Step 3: Asymptomatic path.
Less is more
Markedly elevated BP without organ damage still does not need acute treatment.
Identify and treat triggers
| Symptoms | Pain, anxiety, agitation, urinary retention. |
|---|---|
| Medications | Held home meds, steroids, NSAIDs, stimulants. |
Then
- Treat the cause: analgesia, relieve retention, hold offending drugs.
- Restart home antihypertensives first.
- Do not add IV. Do not intensify acutely.
- Document and arrange outpatient follow-up.

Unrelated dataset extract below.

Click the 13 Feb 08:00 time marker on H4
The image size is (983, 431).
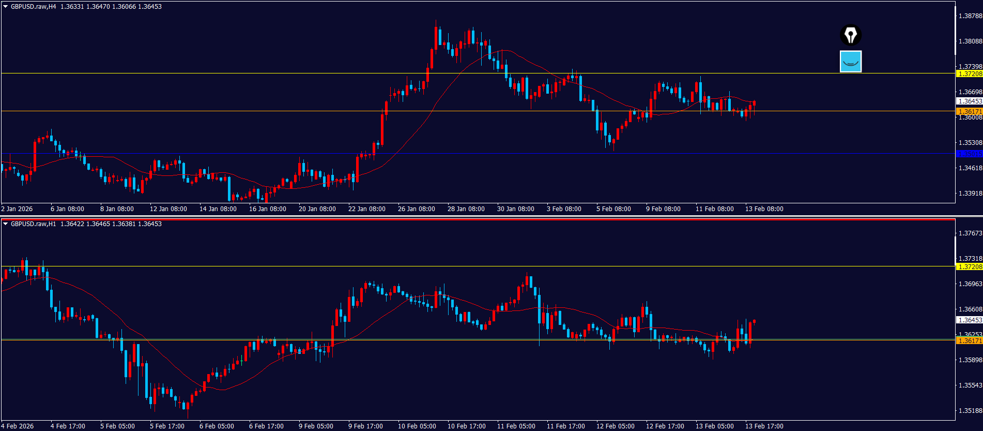[764, 209]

Step 4: Emergency targets.
Lower in stages (2025 ACC/AHA)
| First hour | Reduce SBP by ≤25%. Do not normalize BP. |
|---|---|
| 2–6 hours | Then to <160/100 mm Hg if stable. |
| 24–48 h | Then cautiously to 130–140 mm Hg. |
Also
- ICU with continuous BP monitoring.
- Still treat pain, agitation, volume, drugs.
IV agents & doses.
IV titratable agents (2025 ACC/AHA)
| Agent | Dose & titration | Onset | Best | Avoid |
|---|---|---|---|---|
| Nicardipine | 5 mg/h; ↑ 2.5 q5–15 min (max 15) | 5–15 min | First-line; neuro, renal | Advanced aortic stenosis |
| Clevidipine | 1–2 mg/h; double q90 s (max 21, ≤72 h) | 2–4 min | First-line; rapid | Soy/egg allergy; aortic stenosis |
| Labetalol | 0.3–1 mg/kg bolus (max 300/24 h) | 5–10 min | Aortic syndrome | Asthma, HF, brady, AV block |
| Esmolol | 500–1000 mcg/kg/min ×1 min, then 50 (max 300) | 1–2 min | Rate control; aortic | Brady, AV block, HF |
| Nitroglycerin | 5 mcg/min; ↑ q3–5 min (max 200) | 2–5 min | ACS, pulmonary edema | PDE5 use; RV infarct |
| Hydralazine | 10 mg IV; repeat q4–6 h (max 220/24 h) | 10–20 min | Pregnancy (alt) | CAD, dissection (reflex tachy) |
| Enalaprilat | 1.25 mg over 5 min; up to 5 mg q6 h | 15–30 min | HF adjunct | Pregnancy, bilateral RAS, ↑K, AKI |
| Nitroprusside | 0.3–0.5 mcg/kg/min; ↑ q5 min (max 10) | Immediate | Reserve only | Renal/hepatic failure; cyanide |
Step 5: Transitions of care.
Held doses drive spikes
NPO status, transfers, and med-rec gaps stop home meds. Restart them.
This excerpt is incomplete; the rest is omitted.